PROBLEM REQUIREMENTS >> List each line of the material below that contains the word "This", copying each one in full.

GIVEN DATA >>
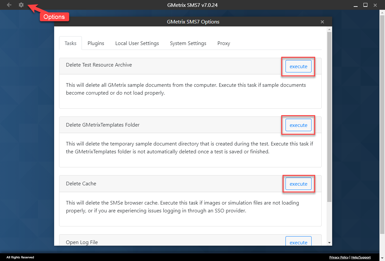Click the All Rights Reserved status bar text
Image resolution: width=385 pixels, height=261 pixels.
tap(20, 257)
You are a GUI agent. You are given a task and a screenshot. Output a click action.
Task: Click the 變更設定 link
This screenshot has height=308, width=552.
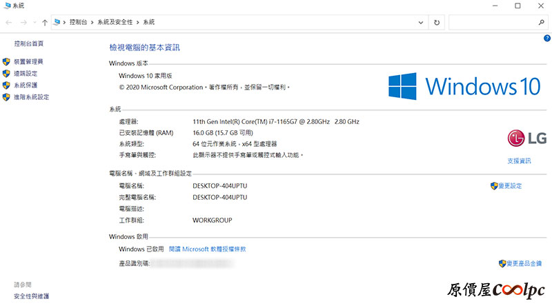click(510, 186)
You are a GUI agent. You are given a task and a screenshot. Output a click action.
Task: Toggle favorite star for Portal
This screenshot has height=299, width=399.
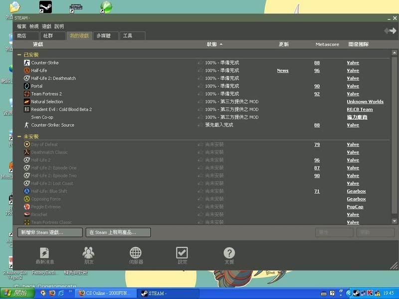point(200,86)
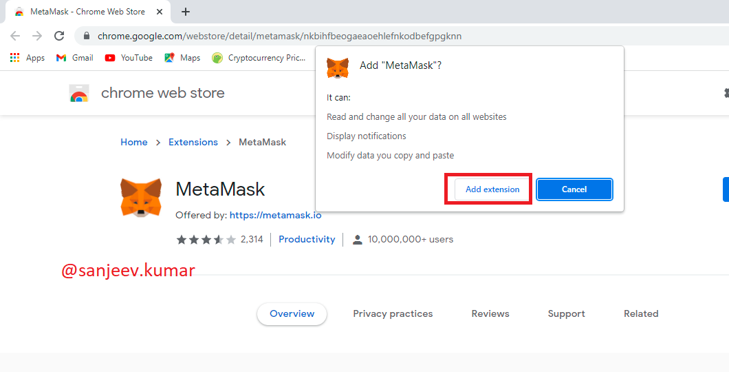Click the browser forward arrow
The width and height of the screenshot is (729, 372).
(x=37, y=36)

WORKED ANSWER >>
This screenshot has height=308, width=552.
This screenshot has height=299, width=399.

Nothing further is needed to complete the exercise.